**What is asked**.
Copy the items word for word, from the line with "The width and height of the screenshot is (812, 812)." to the line with "Looking at the", including both of those lines.

**Supplied data**.

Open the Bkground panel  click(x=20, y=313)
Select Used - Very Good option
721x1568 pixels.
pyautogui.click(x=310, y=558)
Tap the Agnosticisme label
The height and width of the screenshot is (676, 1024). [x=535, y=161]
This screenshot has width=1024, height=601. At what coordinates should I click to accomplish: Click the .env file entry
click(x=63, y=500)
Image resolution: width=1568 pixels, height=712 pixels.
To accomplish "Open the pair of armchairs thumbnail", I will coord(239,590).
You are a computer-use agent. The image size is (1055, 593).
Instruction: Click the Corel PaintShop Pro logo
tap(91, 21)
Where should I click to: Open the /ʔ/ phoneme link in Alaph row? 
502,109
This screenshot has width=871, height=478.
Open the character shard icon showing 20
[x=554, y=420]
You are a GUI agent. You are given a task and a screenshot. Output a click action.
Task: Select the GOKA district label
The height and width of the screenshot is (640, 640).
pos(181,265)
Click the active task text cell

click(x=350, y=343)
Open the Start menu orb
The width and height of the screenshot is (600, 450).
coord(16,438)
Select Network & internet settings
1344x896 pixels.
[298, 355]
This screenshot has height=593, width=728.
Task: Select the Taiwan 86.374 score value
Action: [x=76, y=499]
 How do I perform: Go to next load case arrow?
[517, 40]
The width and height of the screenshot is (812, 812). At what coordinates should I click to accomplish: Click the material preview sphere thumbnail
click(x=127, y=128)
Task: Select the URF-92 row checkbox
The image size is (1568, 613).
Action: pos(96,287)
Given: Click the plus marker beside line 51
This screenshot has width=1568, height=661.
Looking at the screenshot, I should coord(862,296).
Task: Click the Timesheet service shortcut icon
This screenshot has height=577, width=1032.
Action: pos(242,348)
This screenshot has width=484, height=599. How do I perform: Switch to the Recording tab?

**Result of the task**.
The width and height of the screenshot is (812, 812). At what coordinates should I click to accomplish: Click the material preview sphere thumbnail
click(x=127, y=128)
Task: Select the URF-92 row checkbox
The image size is (1568, 613).
Action: pos(96,287)
Given: Click the plus marker beside line 51
This screenshot has width=1568, height=661.
Looking at the screenshot, I should coord(862,296).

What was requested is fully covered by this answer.